Something to Remember When Frist Goes Nuclear

Wednesday, April 27, 2005

Something to Remember When Frist Goes Nuclear

Apparently, the Dems floated the idea of confirming a couple of the filibustered judges in exchange for some kind of assurances regarding future appointments. They may have done so as a political ploy, knowing that Frist would shoot it down. Which he did, accepting the fundies' line that no compromise will be entertained: the only acceptable outcome is an end to the filibuster on every appointee, with no concession in return.

When it comes to filibusters in general, there are a few things that long-time followers of the judge wars will point to as undermining Frist's supposed belief that the Constitution requires an up-or-down vote on every nominee--his own vote against cloture on Richard Paez's nomination being Exhibit A. But on this latest development in particular--that the President is entitled to a vote on every nominee without any concessions to the other side--there are also a few things to remember from the Clinton years.

The GOP not only held up scores of nominees who never got a vote, including several who withdrew after years of waiting, but it also repeatedly cut deals under which Clinton nominees received floor votes in return for a gift from the White House to some GOP senator. One deal that's particularly worth remembering now is the one that got William Fletcher onto the Ninth Circuit.

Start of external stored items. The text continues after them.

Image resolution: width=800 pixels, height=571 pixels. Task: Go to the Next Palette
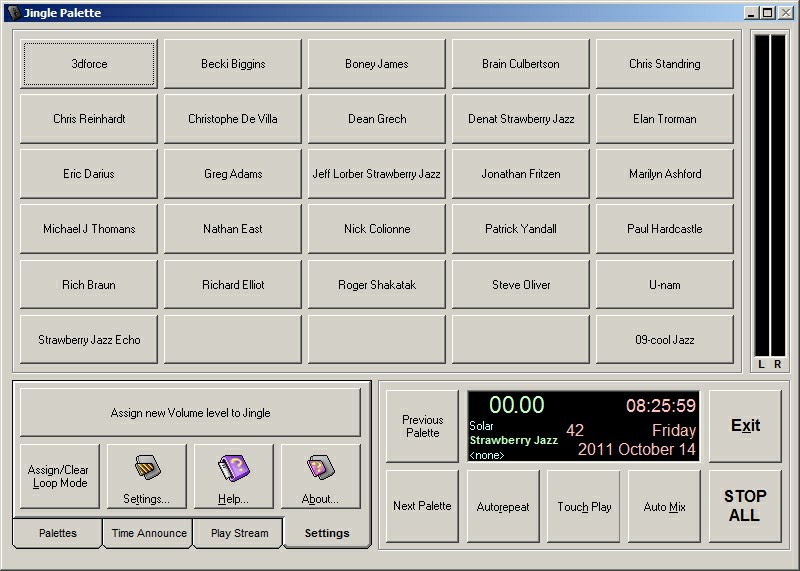[422, 506]
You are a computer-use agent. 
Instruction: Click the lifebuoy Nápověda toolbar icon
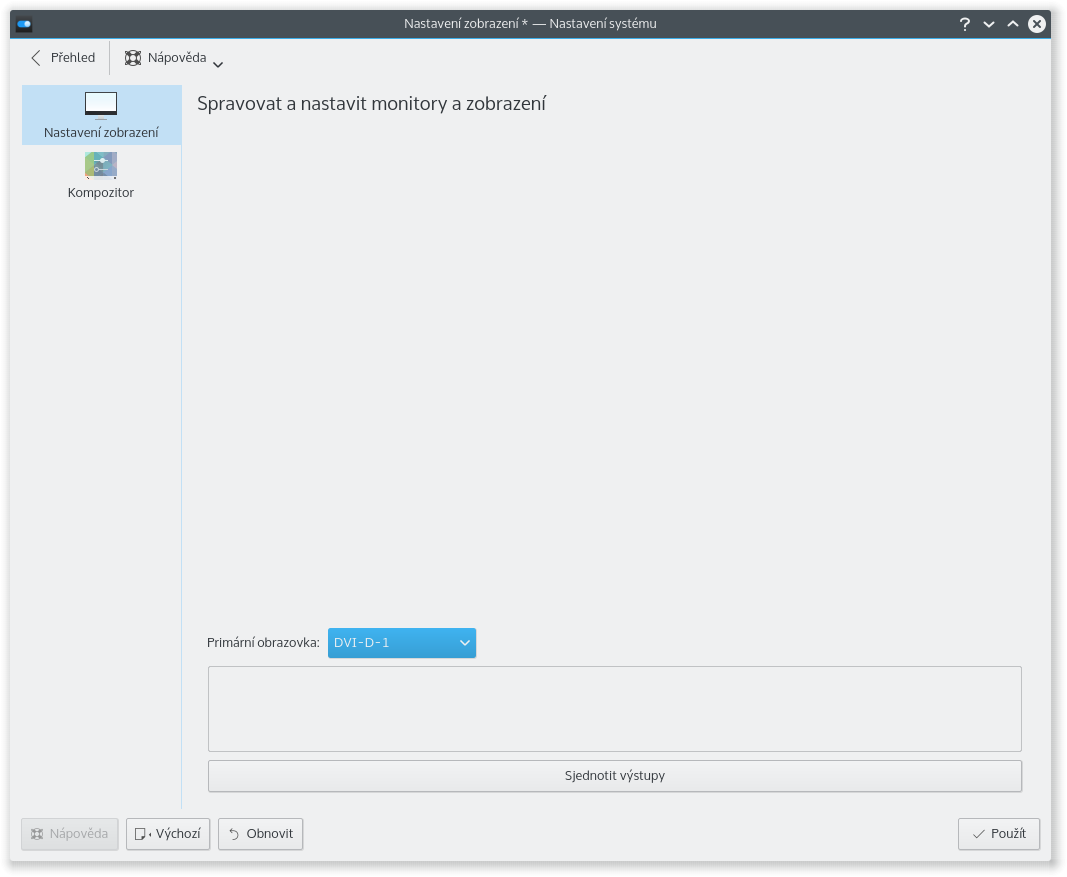coord(133,58)
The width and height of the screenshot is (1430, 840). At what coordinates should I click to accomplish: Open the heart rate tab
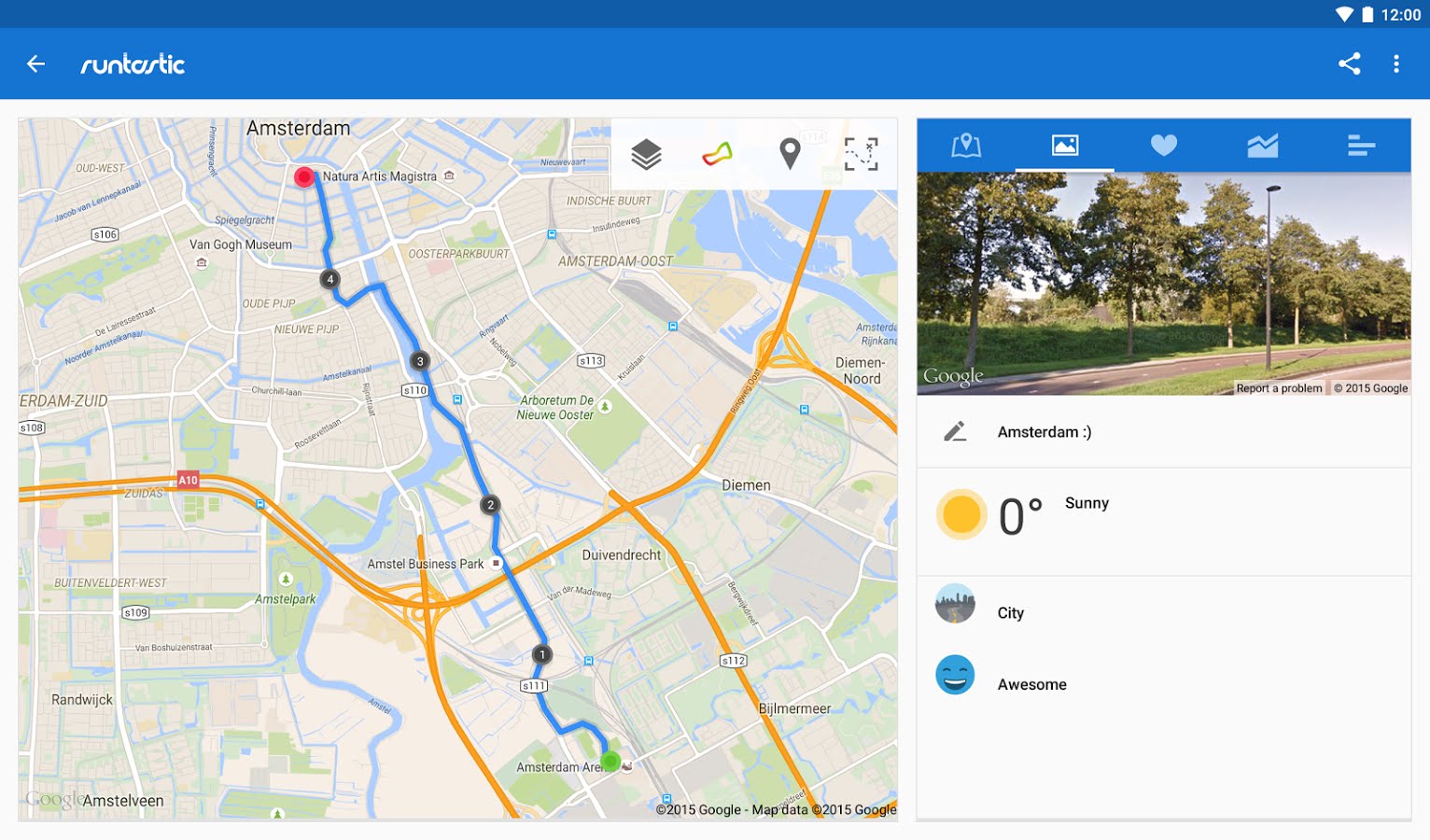tap(1164, 145)
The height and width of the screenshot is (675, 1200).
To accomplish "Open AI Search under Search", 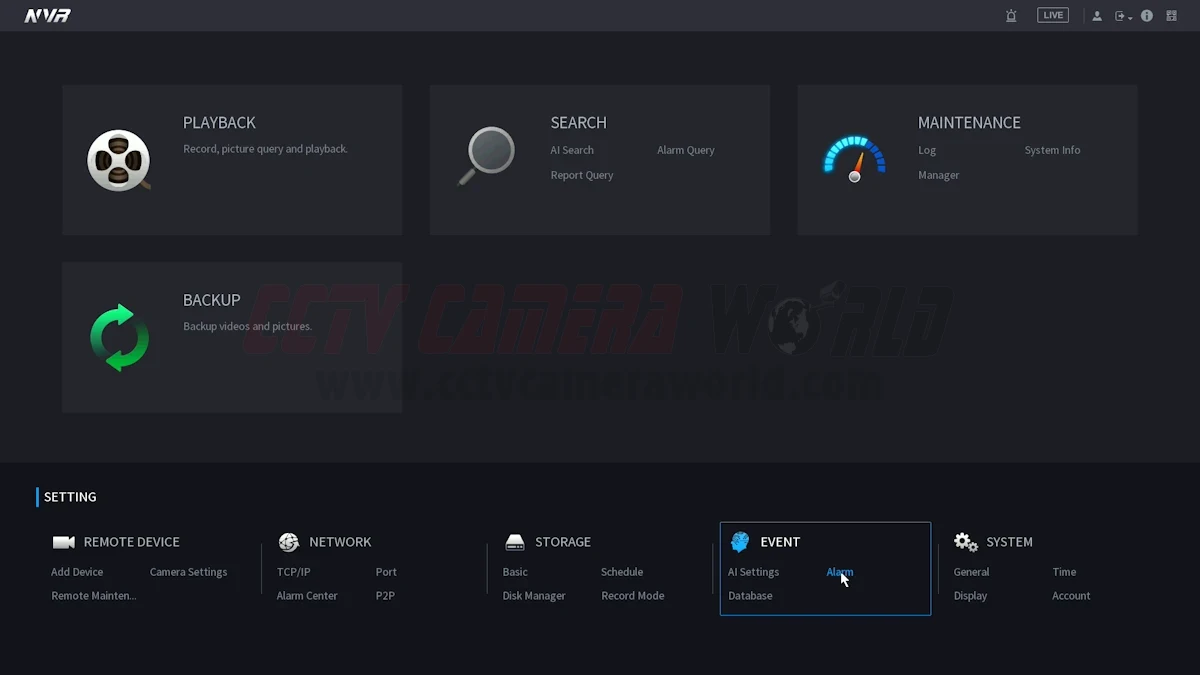I will [x=572, y=150].
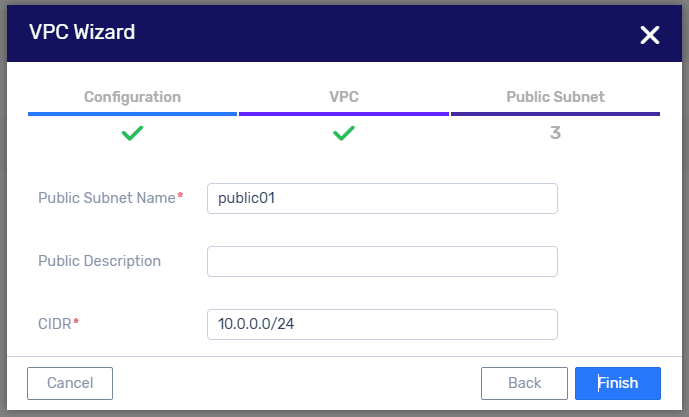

Republicans didn't trust Fletcher, principally because his mother was already a judge and had a very liberal record. I was at his confirmation hearing, where he was grilled about a law review article he'd written on Article III standing (don't worry if you don't know what that means; I assure you it's riveting stuff). After the hearing, I occasionally checked to see if he'd been confirmed yet. I waited (and, more important, so did he) for four years. Then he was allowed onto the court as part of a deal that gave GOP Senator Slade Gorton of Washington both input into the selection of and a veto over all federal judicial appointments from Washington, including those to the Ninth Circuit. As part of the quid pro quo for allowing a floor vote on Fletcher, Clinton even had to nominate an outspoken conservative to the appellate court at Gorton's behest, though she eventually withdrew for health reasons.

Read that again: in order to allow a vote on a Clinton nominee, the GOP demanded, not some vague promise that Clinton would consult with them in the future, but the matching nomination of a right-wing judge of their choice to the Court of Appeals.

Something to remember when the Right Rev. Bill Frist, M.D., speaks of the sanctity of the President's right to name whomever he wants and to have a prompt, no-strings-attached floor vote on every nomination.